▶ [What you are asked to do]: Set down exactly the lines from the one containing "[combobox] (655, 19)" through the last line of the data below, and no others.

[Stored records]
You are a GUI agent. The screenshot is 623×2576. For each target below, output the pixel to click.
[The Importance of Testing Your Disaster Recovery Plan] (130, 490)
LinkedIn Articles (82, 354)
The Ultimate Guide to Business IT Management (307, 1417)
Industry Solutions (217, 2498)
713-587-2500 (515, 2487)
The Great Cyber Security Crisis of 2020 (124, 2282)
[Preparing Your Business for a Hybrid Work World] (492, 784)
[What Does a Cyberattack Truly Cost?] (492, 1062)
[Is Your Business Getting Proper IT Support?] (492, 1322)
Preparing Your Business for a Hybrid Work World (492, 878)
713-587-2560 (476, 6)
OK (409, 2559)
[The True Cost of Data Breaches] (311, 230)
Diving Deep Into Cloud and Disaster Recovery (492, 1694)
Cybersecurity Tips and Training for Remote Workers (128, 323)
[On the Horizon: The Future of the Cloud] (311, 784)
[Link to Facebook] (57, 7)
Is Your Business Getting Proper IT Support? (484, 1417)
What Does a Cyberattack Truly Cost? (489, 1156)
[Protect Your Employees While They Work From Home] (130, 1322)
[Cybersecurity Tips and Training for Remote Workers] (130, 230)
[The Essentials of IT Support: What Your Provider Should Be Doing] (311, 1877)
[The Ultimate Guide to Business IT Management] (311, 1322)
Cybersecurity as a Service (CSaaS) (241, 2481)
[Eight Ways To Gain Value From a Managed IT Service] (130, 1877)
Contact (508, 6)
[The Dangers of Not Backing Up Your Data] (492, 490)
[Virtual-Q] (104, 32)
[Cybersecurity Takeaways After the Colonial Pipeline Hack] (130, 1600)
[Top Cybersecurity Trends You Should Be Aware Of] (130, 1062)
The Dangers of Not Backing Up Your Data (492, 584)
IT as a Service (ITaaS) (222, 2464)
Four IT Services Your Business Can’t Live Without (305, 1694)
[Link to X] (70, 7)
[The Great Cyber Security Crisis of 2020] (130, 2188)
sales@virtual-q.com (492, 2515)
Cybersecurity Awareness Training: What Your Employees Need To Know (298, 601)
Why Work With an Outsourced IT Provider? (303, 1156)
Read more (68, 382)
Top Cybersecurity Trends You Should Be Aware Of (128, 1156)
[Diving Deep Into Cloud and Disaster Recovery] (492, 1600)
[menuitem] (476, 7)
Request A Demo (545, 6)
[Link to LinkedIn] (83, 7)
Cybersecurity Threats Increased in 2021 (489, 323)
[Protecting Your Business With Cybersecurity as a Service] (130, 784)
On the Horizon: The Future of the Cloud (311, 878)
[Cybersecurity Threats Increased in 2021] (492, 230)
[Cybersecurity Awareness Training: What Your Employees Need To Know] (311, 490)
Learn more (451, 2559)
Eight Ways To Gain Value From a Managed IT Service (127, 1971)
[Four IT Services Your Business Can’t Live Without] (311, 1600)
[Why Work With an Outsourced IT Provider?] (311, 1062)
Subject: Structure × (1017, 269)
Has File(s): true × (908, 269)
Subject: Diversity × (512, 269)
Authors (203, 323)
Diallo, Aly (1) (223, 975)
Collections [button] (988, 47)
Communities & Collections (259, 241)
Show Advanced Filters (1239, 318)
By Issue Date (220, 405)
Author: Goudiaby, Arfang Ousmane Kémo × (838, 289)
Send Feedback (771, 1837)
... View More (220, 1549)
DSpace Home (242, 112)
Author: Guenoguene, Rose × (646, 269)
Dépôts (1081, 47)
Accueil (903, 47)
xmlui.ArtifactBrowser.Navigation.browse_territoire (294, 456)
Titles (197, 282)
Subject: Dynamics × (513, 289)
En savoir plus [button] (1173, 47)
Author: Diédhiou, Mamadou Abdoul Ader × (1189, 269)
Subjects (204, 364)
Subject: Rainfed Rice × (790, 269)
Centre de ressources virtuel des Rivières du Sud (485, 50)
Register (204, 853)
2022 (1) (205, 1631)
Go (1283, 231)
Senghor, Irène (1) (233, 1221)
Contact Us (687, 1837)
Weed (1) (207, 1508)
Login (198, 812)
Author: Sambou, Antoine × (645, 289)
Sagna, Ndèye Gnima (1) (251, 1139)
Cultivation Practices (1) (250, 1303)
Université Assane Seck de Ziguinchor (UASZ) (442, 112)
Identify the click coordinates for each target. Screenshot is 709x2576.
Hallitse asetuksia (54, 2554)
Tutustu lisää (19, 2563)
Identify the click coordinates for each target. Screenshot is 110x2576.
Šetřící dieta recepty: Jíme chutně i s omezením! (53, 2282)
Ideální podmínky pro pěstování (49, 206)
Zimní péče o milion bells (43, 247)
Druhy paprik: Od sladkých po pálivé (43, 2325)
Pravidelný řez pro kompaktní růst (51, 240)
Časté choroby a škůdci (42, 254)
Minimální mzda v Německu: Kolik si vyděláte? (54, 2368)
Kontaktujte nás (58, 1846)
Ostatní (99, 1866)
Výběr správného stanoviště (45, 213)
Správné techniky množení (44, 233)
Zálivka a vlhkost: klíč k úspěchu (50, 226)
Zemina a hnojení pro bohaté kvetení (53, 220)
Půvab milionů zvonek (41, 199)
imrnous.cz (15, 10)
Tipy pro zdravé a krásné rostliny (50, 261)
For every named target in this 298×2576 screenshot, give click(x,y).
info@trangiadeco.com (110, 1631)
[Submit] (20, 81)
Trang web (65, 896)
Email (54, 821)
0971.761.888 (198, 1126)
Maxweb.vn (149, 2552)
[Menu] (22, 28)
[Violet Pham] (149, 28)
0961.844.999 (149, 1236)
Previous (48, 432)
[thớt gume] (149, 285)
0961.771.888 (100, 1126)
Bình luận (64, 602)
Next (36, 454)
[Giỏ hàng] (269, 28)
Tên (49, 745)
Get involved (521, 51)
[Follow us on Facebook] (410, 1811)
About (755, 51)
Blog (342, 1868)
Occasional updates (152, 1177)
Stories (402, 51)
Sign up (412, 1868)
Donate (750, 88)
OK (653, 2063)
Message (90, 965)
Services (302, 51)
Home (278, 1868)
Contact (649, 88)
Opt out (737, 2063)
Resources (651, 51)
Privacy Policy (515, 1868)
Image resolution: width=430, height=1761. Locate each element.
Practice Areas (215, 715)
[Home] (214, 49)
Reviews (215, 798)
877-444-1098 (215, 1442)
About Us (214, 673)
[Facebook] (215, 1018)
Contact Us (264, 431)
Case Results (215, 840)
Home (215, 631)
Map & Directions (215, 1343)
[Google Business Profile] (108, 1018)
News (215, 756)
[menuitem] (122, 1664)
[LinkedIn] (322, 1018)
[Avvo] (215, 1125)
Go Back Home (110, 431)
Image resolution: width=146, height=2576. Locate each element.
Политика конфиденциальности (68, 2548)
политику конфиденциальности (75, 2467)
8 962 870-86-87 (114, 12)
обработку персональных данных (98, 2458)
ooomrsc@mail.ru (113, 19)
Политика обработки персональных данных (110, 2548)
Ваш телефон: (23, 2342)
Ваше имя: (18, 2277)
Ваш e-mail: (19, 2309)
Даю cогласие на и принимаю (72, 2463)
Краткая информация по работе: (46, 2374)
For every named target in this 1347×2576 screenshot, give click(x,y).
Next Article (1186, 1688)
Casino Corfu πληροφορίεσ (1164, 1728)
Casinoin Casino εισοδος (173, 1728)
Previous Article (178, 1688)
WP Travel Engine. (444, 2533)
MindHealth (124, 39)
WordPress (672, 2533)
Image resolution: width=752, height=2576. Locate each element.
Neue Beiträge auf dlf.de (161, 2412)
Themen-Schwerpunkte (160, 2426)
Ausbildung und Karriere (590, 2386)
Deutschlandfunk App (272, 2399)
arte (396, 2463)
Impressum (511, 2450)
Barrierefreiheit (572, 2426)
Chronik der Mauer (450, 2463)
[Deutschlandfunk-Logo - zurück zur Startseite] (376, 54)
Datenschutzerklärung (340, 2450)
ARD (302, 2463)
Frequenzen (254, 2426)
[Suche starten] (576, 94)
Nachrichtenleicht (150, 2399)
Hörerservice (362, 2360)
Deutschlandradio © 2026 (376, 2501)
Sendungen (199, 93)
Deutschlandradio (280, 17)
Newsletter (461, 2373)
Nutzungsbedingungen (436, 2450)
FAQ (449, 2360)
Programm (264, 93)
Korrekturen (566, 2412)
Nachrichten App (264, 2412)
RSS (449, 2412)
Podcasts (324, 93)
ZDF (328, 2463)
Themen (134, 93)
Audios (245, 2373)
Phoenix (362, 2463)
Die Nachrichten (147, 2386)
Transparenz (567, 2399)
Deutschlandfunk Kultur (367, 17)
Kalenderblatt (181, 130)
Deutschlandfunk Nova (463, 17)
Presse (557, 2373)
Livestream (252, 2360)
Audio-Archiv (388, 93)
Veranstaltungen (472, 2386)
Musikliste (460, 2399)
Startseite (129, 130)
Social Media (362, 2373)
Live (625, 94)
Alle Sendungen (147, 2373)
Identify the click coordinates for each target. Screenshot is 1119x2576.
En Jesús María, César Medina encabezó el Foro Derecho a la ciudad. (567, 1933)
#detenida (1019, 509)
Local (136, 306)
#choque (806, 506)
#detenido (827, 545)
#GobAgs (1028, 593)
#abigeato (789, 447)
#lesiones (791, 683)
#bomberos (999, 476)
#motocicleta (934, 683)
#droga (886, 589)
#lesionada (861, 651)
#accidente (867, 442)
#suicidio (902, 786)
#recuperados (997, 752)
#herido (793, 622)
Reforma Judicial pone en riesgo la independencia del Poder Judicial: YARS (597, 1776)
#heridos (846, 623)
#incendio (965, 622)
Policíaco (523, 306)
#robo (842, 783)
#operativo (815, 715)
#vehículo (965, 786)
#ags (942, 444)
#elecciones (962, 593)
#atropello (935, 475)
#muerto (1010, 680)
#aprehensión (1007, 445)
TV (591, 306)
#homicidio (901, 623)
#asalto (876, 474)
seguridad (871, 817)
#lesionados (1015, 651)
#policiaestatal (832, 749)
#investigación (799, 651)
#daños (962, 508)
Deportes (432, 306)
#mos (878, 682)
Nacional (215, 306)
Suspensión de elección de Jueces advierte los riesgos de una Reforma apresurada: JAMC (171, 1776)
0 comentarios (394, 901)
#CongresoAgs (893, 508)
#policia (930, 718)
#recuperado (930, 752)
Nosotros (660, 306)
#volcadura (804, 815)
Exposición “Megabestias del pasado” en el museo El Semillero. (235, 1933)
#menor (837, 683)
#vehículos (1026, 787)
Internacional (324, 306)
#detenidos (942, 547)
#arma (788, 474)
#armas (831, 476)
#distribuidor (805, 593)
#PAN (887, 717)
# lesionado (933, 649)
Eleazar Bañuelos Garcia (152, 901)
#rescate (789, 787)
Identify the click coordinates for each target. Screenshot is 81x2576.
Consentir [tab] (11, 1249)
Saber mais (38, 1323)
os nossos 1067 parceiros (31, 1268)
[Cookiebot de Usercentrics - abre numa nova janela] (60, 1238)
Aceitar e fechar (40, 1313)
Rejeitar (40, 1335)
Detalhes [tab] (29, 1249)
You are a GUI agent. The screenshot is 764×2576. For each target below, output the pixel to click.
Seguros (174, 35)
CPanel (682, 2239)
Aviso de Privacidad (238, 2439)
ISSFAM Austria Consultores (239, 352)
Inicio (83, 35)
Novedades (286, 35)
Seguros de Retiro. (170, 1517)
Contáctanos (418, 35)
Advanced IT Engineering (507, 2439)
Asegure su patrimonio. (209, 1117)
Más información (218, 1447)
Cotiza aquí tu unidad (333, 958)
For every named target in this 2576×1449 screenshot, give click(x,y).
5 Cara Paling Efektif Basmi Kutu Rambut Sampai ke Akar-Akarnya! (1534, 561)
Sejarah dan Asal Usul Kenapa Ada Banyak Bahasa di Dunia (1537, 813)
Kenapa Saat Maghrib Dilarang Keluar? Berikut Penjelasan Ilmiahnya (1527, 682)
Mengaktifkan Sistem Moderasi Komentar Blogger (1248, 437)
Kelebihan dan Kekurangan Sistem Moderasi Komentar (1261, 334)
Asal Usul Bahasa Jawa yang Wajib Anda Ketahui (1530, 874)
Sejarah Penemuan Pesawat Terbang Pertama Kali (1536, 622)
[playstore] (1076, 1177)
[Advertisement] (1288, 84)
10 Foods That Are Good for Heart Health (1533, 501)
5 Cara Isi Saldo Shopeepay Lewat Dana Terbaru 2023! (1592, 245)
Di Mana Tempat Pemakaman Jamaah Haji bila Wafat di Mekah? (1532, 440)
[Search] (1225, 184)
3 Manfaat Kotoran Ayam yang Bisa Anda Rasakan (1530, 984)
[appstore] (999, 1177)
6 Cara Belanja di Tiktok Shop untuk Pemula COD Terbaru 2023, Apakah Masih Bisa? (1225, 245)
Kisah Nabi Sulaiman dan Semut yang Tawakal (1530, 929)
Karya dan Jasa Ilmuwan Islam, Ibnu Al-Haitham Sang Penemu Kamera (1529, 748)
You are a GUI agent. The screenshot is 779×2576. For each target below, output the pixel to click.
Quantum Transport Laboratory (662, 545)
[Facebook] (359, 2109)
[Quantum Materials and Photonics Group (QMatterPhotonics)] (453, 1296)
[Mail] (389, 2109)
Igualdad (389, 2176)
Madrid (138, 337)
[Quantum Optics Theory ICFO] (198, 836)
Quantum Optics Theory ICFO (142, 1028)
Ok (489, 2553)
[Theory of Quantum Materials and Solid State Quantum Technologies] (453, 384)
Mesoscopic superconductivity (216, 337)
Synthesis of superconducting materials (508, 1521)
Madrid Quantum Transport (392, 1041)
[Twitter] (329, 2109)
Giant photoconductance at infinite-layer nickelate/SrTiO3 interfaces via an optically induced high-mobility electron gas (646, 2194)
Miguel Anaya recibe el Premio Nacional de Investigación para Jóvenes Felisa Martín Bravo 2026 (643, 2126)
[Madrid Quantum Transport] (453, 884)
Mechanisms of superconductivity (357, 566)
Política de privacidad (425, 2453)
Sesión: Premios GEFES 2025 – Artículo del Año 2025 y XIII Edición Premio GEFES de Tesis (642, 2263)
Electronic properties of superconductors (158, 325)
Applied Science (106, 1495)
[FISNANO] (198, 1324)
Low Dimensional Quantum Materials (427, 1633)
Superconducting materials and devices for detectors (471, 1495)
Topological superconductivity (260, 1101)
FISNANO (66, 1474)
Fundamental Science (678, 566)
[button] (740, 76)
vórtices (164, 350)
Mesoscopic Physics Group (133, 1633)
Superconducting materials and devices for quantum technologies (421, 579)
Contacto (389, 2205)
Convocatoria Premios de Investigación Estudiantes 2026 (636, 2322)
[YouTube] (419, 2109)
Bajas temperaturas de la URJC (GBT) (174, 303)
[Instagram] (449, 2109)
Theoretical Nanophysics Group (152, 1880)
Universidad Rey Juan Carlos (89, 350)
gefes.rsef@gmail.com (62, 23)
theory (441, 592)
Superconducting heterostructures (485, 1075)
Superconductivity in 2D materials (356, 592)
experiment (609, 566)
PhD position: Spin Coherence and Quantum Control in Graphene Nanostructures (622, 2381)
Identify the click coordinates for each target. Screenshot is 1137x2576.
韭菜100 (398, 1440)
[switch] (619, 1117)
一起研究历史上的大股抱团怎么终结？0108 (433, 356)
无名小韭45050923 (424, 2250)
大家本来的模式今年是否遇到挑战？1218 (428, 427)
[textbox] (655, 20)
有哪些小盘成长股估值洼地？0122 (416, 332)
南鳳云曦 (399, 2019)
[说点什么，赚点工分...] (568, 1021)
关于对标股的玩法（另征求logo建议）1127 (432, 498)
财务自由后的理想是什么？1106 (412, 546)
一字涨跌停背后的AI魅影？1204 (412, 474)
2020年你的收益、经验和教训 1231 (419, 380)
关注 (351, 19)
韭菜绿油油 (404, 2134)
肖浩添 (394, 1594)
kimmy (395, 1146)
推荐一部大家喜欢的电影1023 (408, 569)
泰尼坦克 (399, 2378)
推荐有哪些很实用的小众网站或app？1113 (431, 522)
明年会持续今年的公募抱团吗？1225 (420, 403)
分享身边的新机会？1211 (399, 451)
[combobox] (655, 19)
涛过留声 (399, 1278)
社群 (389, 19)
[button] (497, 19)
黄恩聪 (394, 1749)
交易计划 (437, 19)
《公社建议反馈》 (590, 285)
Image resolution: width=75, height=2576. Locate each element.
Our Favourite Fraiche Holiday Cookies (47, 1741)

▶ [Task response]:
[combobox] (655, 19)
涛过留声 (399, 1278)
社群 (389, 19)
[button] (497, 19)
黄恩聪 (394, 1749)
交易计划 (437, 19)
《公社建议反馈》 (590, 285)
Image resolution: width=75, height=2576. Locate each element.
Our Favourite Fraiche Holiday Cookies (47, 1741)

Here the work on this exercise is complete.